書の解体と再構築
董陽孜の名を聞いたことはなくとも、台湾に生活していれば、その書と共にある。ダンスのクラウド・ゲイト、映画の「孽子」「一代宗師」に、金石堂書店など、すべて彼女の書になる。
董陽孜はそこでも、単なる書家に安んじることはない。注文主から依頼を受けて、建物や製品に書を提供したり新年に春聯(旧正月用の書)を書くのでは、何の新しみもなく、若い人の注意を惹かない。董陽孜は芸術家の立場から、書の字体は漢代から現代まで時代を超えられるので、これをより多彩な形式に応用できると考えた。そこで、書を記録の機能から芸術的なレベルにまで引き上げたのである。
董陽孜の作品は巨幅であるため、揮毫に際しては多くの紙を貼り合わせるのが常である。そこで過去に作品としてのレベルに達せず、淘汰したものから、紙を剥がして許容できる部分を選び出して、百点の作品に再構成し、2011年末に「無声の楽章」と題して展示した。再構成した書は、字の形を成してはいないが、雄渾な筆致は強烈な美感を具え、魅惑的な抽象画のようでもあり、書のイメージを一新させる。
キュレーターを担当した姚仁禄は、董陽孜のためにバンド五月天のボーカル阿信や陳綺貞を招いた。
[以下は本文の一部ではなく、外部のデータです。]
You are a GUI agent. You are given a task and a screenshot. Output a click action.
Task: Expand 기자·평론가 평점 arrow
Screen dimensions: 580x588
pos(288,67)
アーティストが無声の楽章のイメージを音楽の語法に転換し、書に偏見を持たない若い人を歌声で惹きつけたのである。伝統とポップス、音楽と書とが、ジャンルを超えて出会った。
書道芸術は字体の造形、墨の色の調合と滲み、作品全体の余白構成などが関り、さらに作品制作は一気呵成にやり直しがきかない時間芸術の要素も有する。さらに、董陽孜は狂おしいまでの線の動きを加え、豊かな芸術性を具えて、ジャンルを超えた芸術創作を導いていく。
董陽孜はその書を発端として、若いデザイナーや芸術家との共作を繰り広げる。「私の創作が応用できるのなら使ってください」と呼びかけ、古い芸術である書の世界に、若い芸術家の声が共鳴する。
こうして、董陽孜のジャンルを超えたチャレンジが続く。抽象的な書のラインに、ジャズや現代詩が結びつき、「追魂」と名付けた書のパフォーマンスとして、モダンダンスとジャズ、マルチメディアの「騒」劇場が展開した。その規模は年々拡大しつつある。
董陽孜は若者とのジャンルを越えたコラボを楽しみ、書に新たな命を吹き込むとともに、若い世代に己の文化のルーツを見出させている。左から、陳劭彦、董陽孜、陳彦任、張坤徳。